(Item-finding records)
-------------------------
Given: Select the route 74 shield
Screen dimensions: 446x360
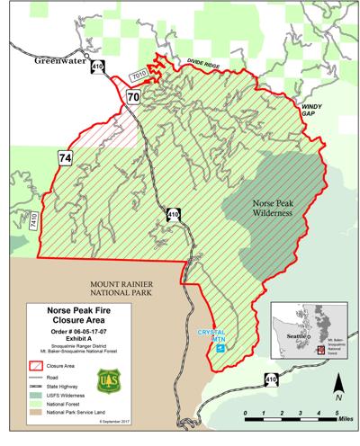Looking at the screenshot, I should coord(66,157).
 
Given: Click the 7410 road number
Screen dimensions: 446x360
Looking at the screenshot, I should coord(33,220).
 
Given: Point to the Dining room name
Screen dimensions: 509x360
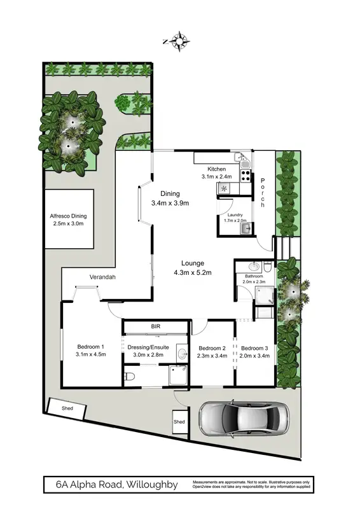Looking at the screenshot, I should [x=170, y=194].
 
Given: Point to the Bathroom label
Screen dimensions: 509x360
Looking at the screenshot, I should [x=254, y=276].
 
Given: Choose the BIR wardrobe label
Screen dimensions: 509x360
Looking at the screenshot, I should [x=155, y=326].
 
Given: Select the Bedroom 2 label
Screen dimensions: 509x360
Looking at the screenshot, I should [x=212, y=348].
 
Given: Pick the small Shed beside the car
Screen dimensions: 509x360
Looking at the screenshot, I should [x=180, y=422].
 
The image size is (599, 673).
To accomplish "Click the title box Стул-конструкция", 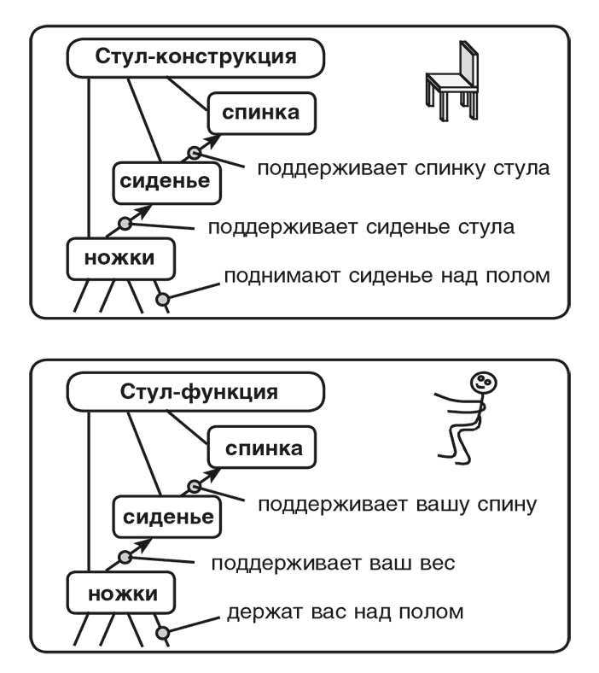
-------------------------
◆ Exercise description:
Rewrite the data starting at the top and ending at the line that contains "Looking at the screenshot, I should [x=155, y=326].", putting "Screen size" wherever "Screen dimensions" appears and keeping everything else the same. Leave the pictures out.

◆ Task solution:
Given: Select the route 74 shield
Screen size: 446x360
Looking at the screenshot, I should coord(66,157).
 
Given: Click the 7410 road number
Screen size: 446x360
Looking at the screenshot, I should coord(33,220).
 
Given: Point to the Dining room name
Screen size: 509x360
Looking at the screenshot, I should [x=170, y=194].
 
Given: Point to the Bathroom label
Screen size: 509x360
Looking at the screenshot, I should [x=254, y=276].
 
Given: Choose the BIR wardrobe label
Screen size: 509x360
Looking at the screenshot, I should [x=155, y=326].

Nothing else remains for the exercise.